L’esperimento, compiuto dal gruppo coordinato da Wook Suk Hwang, è stato reso noto dalla rivista specializzata “Science Express”. I genetisti sono molto cauti nel commentare la scoperta compiuta. In attesa di conferme autorevoli, tuttavia, è possibile svolgere qualche riflessione, riprendendo alcuni concetti riportati da alcuni giornali in modo acritico, quasi si trattasse di un dogma scientifico. L’esempio più eclatante è la terminologia utilizzata: clonazione terapeutica, clonazione a fini di cura. Essa sarebbe di per sé buona, prescindendo da quello che è realmente: si crea un embrione, cioè un essere umano nella fase iniziale del suo sviluppo, per utilizzarlo come deposito da cui prelevare le cellule adatte a curare il paziente. Il risultato, al quale si vorrebbe acclamare, è quello che le cellule non saranno rigettate dall’organismo ricevente, perché contengono il patrimonio genetico del paziente: donatore e ricevente, contemporaneamente. Secondo Renato Dulbecco si sono avuti “due risultati importanti: si ottiene una cellula che ha tutti i geni presenti nelle cellule di un individuo adulto, mentre l’ovocita contiene solo una metà di tali geni (l’altra metà proviene normalmente dallo spermatozoo); inoltre l’ovocita modificato contiene i geni dell’individuo donatore. Perché quest’ultima differenza è importante? Lo è se si vuole ottenere, dall’embrione che ne risulta, cellule staminali che siano accettate dall’individuo; con il metodo classico non sarebbero accettate, e infine sarebbero distrutte dalle difese immunologiche dell’individuo” (“la Repubblica” 13/02/04).

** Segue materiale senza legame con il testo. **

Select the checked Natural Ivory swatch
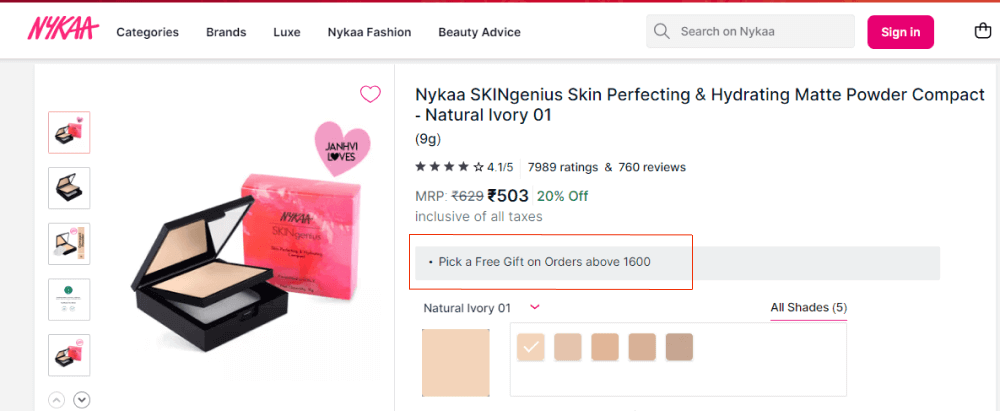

Purtroppo, per poter realizzare tutto questo occorre mentire sull’identità dell’embrione, introducendo l’errata dizione “embrione precoce”: questo sarebbe soltanto un insieme di cellule e non un essere autonomamente vivente. Fa vibrare i polsi il modo asettico con cui si descrivono questi procedimenti: “finora le cellule staminali umane erano state prodotte da embrioni precoci ottenuti con metodo naturale di fecondazione di ovocita da uno spermatozoo: essi risultavano dal processo di fecondazione in vitro che generalmente produce un numero di embrioni superiore a quello necessario per produrre una gravidanza. È sembrato naturale usare tali embrioni per ottenere un prodotto che può essere utile per sviluppare nuove terapie per malattie inguaribili”.

Davvero la fecondazione assistita è metodo naturale per iniziare una gravidanza? Siamo giunti ad avere, per concepire un embrione, un metodo “classico”, quello della Fivet e uno “moderno”, quello della clonazione? È così naturale utilizzare gli embrioni congelati come risorsa di cellule staminali, dal momento che questo comporta la loro soppressione? E la gravidanza è solo un prodotto da laboratorio? E, poi, che cosa è questa confusione tra embrione precoce ed embrione, deposito di cellule? Preoccupa questa scienza, perché professa da tempo un dogmatismo assolutista e disumano: il frutto del concepimento non merita alcun rispetto.